Deftones – Koi No Yokan

En 2012, les idoles du néo-métal des années 2000 sont rares. Korn n’en finit plus de mourir avec un album dubstep et des membres qui vont et viennent. Fred Durst a maigri, son bouc est gris, sa casquette en berne et après des tentatives de come-back ratés, il tente de faire revivre Limp Bizkit une nouvelle fois avec une soupe qui reste sans réponse. Au milieu de cet océan de misère, les Deftones font figure d’exception et ont toujours refusé l’étiquette du genre. Avec son chanteur prônant ses influences eighties comme les Cure, Depeche Mode et Duran Duran, ils ont toujours su marier les codes du métal avec un sens de la mélodie bien au-dessus de leurs concurrents.

La bande de potes a connu un gros coup dur avec la perte de leur bassiste, Chi, lors d’un accident de voiture en 2008. Ce dernier n’est toujours pas capable de parler après un coma de 2 ans et un album quasi-fini nommé Eros n’a jamais vu le jour. Après 2 ans d’inactivité, Diamond Eyes avait pointé le bout de son nez avec un nouveau membre à la clé. Proche d’Around the Fur, il est considéré comme un retour aux sources, un grand marronnier de la presse musicale, il a été plutôt bien accueilli et a permis aux groupes de tourner à nouveau en festival et dans des salles plus petites.

Koi No Yokan n’est pas le menu du midi du jap’ du coin mais le fils caché de White Pony et de leur éponyme. Il est efficace, sonne plus que familier et ne cherche jamais à changer une formule qui marche. Certains crieront à l’ennui et à un groupe qui tourne en rond. J’y vois un album équilibré, qui fait plaisir, carrément jouissif par moments et assez addictif, chose qui n’était pas arrivée depuis Saturday Night Wrist. La question en suspens est de savoir si comme ce dernier, il ne va pas s’étioler avec les écoutes répétées et montrer ses limites avec le temps. A signer un album aussi cohérent, les Deftones ont peut-être joués la carte de l’immédiateté en dépit de classiques. Pas un grand mal puisque leur discographie n’en manque pas. Plus que ça, ce petit dernier paye sûrement un démarrage pied au plancher. Les deux titres dévoilés en premier Tempest et Leathers figurent dans les meilleurs et l’introductive Swerve City chope son auditeur à la gorge.

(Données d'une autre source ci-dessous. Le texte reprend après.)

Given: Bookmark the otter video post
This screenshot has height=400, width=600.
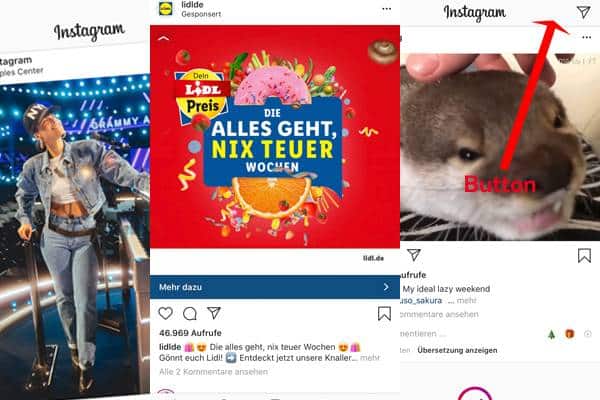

Parfois les mecs s’amusent à piocher dans leurs différents styles pour calmer le jeu avec l’ambiante Entombed. Ou font un clin d’oeil à leurs premiers fans avec Poltergeist évoquant Around the Fur par ses passages bourrins. Au rayon des réussites qui paraissent déjà entendu Romantic Dreams et Graphic Nature illustre avec efficacité la maîtrise du métal mélodique et aérien dont le groupe a été le créateur. Par contre, What Happened to You? qui t sonne comme une face B de Saturday Night Wrist ferme le bal platement et semble être mise là pour remettre en perspective l’ensemble de l’album.

Seul le temps nous permettra de dire si 2012 était un bon cru pour les Deftones mais en l’état, difficile de leur reprocher une exécution aussi parfaite de leur répertoire, un constat déjà assez rare pour un septième album. Toujours prêt à servir son fan au bon moment avec des murs de guitares, une section rythmique carrée et un Chino à la fois diaboliquement juste et agressif, ils nous montrent qu’ils sont aujourd’hui seuls dans leur style et surtout qu’ils l’ont toujours été.